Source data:
• • • •
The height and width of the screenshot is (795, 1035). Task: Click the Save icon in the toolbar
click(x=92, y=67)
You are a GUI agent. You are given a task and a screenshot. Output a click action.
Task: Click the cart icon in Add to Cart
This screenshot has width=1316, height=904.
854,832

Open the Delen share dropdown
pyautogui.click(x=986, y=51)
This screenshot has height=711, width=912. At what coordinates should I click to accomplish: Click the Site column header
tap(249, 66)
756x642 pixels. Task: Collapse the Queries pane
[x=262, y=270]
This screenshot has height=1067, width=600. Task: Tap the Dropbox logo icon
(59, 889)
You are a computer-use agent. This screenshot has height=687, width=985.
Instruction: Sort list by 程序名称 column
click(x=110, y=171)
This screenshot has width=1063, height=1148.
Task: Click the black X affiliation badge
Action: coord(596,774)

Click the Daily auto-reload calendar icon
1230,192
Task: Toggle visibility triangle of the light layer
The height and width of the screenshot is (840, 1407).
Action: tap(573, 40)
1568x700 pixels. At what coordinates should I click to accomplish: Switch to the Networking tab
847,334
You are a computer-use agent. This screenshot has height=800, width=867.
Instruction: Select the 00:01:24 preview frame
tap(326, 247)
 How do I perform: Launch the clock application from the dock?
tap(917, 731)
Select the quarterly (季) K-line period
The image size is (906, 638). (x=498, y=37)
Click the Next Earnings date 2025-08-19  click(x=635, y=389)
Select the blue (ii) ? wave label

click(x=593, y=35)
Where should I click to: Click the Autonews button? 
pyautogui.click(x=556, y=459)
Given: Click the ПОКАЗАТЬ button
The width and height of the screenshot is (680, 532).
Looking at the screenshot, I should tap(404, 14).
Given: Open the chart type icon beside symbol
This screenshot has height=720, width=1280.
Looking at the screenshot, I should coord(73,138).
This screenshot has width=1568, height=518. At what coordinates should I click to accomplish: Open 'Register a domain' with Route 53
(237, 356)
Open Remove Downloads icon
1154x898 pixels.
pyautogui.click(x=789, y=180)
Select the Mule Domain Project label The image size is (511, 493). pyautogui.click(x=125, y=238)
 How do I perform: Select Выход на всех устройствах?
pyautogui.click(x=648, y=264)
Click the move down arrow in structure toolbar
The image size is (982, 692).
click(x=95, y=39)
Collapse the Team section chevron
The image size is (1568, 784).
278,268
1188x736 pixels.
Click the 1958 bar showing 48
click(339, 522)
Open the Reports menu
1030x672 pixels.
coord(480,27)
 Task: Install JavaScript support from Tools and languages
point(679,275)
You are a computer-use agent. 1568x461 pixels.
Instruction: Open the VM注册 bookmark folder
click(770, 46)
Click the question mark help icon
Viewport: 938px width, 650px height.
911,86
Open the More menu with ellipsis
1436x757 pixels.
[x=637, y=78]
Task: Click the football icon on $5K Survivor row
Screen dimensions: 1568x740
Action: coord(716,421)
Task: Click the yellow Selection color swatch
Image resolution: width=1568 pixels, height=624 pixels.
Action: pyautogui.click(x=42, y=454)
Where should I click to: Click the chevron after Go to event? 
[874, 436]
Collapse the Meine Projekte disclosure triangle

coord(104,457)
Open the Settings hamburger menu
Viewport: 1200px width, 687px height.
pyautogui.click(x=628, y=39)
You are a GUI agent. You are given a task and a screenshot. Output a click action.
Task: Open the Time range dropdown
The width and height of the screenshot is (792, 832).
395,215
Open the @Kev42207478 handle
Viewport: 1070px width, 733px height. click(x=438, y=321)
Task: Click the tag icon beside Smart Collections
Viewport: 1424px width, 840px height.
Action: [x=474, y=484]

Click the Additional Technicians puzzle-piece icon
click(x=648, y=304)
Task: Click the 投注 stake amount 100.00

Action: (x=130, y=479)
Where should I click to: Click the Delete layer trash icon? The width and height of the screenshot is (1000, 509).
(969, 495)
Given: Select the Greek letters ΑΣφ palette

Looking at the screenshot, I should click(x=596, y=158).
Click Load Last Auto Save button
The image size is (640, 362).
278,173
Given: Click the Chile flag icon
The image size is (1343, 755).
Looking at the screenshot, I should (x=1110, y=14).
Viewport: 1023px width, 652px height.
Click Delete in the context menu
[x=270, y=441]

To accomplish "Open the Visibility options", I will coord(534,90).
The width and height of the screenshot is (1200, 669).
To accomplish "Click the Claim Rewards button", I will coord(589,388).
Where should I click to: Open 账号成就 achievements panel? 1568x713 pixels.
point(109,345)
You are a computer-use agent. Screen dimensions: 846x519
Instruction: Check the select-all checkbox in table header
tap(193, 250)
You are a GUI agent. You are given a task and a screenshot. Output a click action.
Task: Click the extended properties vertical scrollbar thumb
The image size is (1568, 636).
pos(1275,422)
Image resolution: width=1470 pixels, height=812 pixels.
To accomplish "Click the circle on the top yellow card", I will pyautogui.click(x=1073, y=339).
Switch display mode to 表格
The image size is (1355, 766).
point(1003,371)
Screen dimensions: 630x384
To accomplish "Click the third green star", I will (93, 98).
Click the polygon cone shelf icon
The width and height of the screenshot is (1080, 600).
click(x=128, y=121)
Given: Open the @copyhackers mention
• • • •
GIVEN REQUEST:
Repeat the lines of the entries above word for word, starting at the line that contains "Task: Toggle visibility" and ending at the line that contains "The image size is (906, 638). (x=498, y=37)".

REPLY TO THE TASK:
Task: Toggle visibility triangle of the light layer
The height and width of the screenshot is (840, 1407).
Action: tap(573, 40)
1568x700 pixels. At what coordinates should I click to accomplish: Switch to the Networking tab
847,334
You are a computer-use agent. This screenshot has height=800, width=867.
Instruction: Select the 00:01:24 preview frame
tap(326, 247)
 How do I perform: Launch the clock application from the dock?
tap(917, 731)
Select the quarterly (季) K-line period
The image size is (906, 638). (x=498, y=37)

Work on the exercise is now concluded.